Single camera absolute motion based digital elevation mapping for a next generation planetary lander

• We present a single camera structure from motion and inertial measurement data fusion algorithm.
• Inertial measurements allow scale ambiguity to be overcome.
• Focus is on accurate estimation of motion and sparse landing site structure.
• No prior knowledge of landing site is assumed.
• Very promising results are obtained for deliberately challenging scenarios.

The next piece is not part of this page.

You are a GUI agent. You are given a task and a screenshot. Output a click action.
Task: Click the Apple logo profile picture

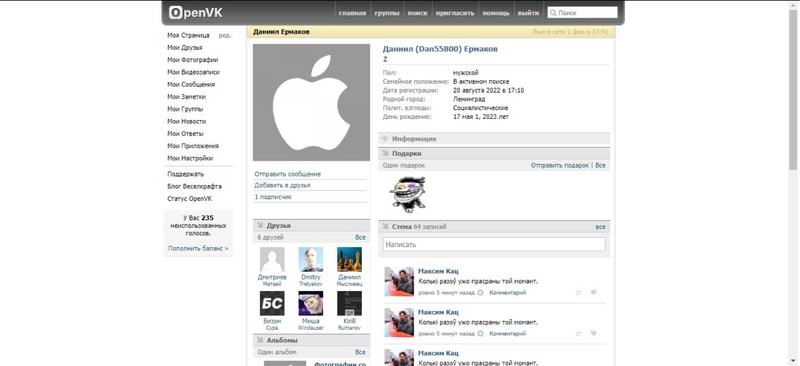[311, 102]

Robotic planetary surface exploration missions are becoming much more ambitious in their science goals as they attempt to answer the bigger questions relating to the possibility of life elsewhere in our solar system. Answering these questions will require scientifically rich landing sites. Such sites are unlikely to be located in relatively flat regions that are free from hazards, therefore there is a growing need for next generation entry descent and landing systems to possess highly sophisticated navigation capabilities coupled with active hazard avoidance that can enable a pin-point landing. As a first step towards achieving these goals, a multi-source, multi-rate data fusion algorithm is presented that combines single camera recursive feature-based structure from motion (SfM) estimates with measurements from an inertial measurement unit in order to overcome the scale ambiguity problem by directly estimating the unknown scale factor. This paper focuses on accurate estimation of absolute motion parameters, as well as the estimation of sparse landing site structure to provide a starting point for hazard detection. We assume no prior knowledge of the landing site terrain structure or of the landing craft motion in order to fully assess the capabilities of the proposed algorithm to allow a pin-point landing on distant solar system bodies where accurate knowledge of the desired landing site may be limited. We present results using representative synthetic images of deliberately challenging landing scenarios, which demonstrates that the proposed method has great potential.